● **Data lines**
........
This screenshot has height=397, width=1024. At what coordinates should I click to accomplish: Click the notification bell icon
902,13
........
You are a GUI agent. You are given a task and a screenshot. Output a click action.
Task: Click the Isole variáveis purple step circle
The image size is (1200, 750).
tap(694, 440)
........
● **Task goal**
Count the lines above that contain the string "screenshot", treating uppercase and lowercase as different, and give only the number.

● **Answer to this task**
2